Supplied data section start
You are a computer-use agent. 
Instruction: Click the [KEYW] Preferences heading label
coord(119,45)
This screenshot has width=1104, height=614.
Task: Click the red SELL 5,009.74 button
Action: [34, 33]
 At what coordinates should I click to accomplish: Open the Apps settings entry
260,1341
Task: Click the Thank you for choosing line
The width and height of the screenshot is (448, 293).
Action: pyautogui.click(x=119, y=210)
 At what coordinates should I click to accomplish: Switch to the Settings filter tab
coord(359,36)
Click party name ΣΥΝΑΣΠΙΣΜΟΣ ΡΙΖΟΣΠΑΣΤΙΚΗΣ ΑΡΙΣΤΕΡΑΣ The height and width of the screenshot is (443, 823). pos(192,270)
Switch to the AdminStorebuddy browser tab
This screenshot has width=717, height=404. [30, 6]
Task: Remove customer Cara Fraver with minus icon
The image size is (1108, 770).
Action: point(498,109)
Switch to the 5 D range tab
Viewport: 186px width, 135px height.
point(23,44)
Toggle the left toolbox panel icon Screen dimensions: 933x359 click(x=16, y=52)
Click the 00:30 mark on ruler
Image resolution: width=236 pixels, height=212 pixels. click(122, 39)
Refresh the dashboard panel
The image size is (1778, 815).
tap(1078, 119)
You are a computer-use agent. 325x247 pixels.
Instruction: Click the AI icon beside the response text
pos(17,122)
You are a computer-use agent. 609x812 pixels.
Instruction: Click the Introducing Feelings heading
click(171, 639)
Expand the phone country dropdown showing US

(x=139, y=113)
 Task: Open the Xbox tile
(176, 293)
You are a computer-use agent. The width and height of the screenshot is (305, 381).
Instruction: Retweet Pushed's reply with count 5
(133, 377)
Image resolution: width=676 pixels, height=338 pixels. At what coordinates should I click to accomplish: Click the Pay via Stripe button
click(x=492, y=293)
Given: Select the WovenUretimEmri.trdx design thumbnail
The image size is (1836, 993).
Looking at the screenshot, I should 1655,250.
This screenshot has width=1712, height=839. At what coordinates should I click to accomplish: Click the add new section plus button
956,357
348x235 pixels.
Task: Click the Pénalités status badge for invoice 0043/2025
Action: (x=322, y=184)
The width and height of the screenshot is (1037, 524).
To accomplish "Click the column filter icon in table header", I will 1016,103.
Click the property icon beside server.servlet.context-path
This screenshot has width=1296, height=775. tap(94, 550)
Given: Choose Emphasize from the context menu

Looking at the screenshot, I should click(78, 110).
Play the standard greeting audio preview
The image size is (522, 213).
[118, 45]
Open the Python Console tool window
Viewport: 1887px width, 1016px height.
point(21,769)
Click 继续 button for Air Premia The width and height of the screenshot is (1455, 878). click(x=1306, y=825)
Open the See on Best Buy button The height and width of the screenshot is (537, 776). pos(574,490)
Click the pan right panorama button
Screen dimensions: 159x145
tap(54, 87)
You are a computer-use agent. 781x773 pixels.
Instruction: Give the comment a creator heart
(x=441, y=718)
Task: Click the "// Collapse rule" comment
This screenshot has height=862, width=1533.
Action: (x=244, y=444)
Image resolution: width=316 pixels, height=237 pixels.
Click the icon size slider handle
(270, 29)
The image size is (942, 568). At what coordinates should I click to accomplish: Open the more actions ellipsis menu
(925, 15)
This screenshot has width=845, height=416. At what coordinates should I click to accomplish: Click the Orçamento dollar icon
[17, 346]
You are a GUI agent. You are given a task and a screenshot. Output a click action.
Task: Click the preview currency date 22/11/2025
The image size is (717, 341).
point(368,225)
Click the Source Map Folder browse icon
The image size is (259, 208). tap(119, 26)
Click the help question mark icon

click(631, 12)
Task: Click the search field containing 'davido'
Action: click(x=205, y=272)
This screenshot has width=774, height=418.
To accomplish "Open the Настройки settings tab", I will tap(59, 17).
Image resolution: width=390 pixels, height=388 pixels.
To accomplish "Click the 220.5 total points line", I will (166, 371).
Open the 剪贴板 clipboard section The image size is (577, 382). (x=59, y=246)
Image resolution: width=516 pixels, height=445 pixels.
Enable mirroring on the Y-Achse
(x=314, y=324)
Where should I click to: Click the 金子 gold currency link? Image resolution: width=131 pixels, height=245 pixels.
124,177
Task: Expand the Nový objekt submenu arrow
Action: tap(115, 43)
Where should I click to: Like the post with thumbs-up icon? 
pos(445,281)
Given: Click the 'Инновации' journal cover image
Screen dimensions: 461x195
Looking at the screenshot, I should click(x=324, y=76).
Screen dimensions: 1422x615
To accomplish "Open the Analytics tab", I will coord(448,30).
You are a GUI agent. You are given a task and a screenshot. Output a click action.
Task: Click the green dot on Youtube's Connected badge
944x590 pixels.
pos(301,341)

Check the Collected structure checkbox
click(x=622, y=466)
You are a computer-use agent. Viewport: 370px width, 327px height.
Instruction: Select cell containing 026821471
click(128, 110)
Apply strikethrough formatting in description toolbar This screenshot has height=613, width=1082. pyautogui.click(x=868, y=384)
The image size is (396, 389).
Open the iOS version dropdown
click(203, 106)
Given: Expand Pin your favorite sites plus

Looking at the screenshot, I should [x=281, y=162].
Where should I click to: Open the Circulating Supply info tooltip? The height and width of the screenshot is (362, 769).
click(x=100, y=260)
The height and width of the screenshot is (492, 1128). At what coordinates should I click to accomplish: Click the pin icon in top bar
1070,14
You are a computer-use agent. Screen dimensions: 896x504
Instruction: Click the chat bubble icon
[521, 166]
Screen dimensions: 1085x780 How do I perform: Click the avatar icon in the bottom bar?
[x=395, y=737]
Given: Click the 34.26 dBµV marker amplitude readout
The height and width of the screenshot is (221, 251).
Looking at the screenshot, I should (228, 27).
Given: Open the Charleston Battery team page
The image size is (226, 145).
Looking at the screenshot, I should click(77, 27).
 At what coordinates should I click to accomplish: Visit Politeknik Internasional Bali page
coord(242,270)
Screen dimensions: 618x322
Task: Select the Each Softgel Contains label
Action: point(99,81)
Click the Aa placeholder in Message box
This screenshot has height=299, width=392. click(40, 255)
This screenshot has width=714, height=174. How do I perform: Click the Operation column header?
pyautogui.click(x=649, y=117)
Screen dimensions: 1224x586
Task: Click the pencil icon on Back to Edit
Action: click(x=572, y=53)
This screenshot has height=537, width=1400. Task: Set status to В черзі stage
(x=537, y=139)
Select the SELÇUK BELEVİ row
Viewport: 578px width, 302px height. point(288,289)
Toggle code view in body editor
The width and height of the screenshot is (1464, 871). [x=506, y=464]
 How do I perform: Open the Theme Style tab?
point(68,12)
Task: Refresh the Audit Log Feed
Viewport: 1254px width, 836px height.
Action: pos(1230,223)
Supplied data section end
Exercise description: What lines in the listing contain "will"? Copy them all.

Response:
To accomplish "Click the column filter icon in table header", I will 1016,103.
To accomplish "Open the Настройки settings tab", I will tap(59, 17).
To accomplish "Click the 220.5 total points line", I will (166, 371).
To accomplish "Open the Analytics tab", I will coord(448,30).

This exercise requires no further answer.